Unicode support
Andrew C. Greenberg
werdna at gate.net
Wed Sep 22 06:09:06 UTC 1999
I agree with Peter's rough cuts:
(1) Strings are somewhat homogenous;
(2) Strings are comprised of elements of a Flyweight pattern class;
(3) Much of the "usual" things we do with a string are
determined by the underlying character class.
Perhaps we can study what things we really do with strings, at least
to enumerate them, and see how they matter.
What do strings do? What must they do? Which of the following are
necessary, mandatory, or even useful? Which depend upon the class?

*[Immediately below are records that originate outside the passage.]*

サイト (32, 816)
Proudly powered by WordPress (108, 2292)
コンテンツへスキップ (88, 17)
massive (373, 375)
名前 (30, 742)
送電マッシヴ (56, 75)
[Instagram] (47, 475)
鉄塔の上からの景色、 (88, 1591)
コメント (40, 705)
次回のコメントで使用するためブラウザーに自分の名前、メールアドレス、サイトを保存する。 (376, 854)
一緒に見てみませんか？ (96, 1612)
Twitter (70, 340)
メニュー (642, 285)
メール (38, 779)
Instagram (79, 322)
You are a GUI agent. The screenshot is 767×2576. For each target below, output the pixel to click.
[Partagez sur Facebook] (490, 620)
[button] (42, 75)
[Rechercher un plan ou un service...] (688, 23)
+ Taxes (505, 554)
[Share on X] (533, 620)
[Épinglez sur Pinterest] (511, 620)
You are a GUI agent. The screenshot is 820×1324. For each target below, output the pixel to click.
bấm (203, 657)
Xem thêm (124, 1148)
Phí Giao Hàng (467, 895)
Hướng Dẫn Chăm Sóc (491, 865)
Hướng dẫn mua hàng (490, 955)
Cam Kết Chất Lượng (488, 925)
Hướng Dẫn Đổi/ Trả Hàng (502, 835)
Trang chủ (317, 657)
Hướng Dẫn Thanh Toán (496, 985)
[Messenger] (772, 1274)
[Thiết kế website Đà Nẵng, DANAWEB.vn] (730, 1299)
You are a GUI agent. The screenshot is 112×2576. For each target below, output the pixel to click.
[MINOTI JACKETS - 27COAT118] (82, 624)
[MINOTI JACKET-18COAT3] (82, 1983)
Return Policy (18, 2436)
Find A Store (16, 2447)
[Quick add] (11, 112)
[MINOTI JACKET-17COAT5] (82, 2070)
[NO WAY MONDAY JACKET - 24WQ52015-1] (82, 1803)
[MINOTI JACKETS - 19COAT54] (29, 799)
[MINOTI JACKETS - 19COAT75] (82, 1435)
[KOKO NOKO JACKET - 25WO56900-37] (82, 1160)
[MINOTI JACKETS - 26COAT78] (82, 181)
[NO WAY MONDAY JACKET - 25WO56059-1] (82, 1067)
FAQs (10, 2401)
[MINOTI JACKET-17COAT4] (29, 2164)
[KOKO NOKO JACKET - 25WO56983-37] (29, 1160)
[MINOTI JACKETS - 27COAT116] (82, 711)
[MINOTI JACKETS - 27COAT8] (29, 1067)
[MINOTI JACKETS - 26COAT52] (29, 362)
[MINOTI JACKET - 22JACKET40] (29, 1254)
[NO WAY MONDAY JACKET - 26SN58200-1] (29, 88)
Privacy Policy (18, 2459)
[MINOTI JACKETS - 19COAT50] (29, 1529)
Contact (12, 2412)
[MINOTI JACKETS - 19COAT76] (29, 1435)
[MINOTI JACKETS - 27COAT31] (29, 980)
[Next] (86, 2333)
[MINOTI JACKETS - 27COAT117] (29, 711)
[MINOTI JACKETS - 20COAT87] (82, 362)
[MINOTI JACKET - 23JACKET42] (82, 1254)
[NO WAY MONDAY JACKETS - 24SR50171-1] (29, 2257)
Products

(A) support a (partial;total) linear ordering (=,<,>)
(B) substring
(C) catenation
(D) indexing
(E) collecting, selecting, allAre, someIs, based upon blocks
that are passed (conceptually) to individual objects.
(F) clumping and declumping (word-based, delimiter-based, token-based)
(G) random access out (not as special case of substring, but pulling
the character object out of the class as well.
(H) random access in (not as special case of catentation, but
validating
and/or coercing the character on the way in.
(I) notion and creation of a null string as identity operator for
many of the preceding operations
(J) searching for substrings.
(K) sizing
I don't know that I agree with those who believe that a string must
be "growable/shrinkable" Perhaps we should consider making strings
that are length-immutable, per Python. Doing so can facilitate other
of what I have now come to think of as string-like operations, in
particular, slicing and index-shifting, by creation of proxy objects
on the original string, which share changes to the underlying
content. Size-shifting operations can be permitted, but create
copies of the original, changes to which do not impact the content of
already-taken slices.
A newbie recently asked how to compute the equivalent of:
word 4 of line 7
and
set word 4 of line 7 to "foobar"
Should these sort of operations, presumably defined somehow in terms
of operations on the underlying Character class be abstracted, or are
there orthogonal operations that provide access to the functionality
that should be better preserved.
Is the Applescript container notion, however fluffy, perhaps a better
model than we have considered to date? Is it important to a
programming language? Can it be efficient ever?
it's late, and I'm babbling. Time to go to bed.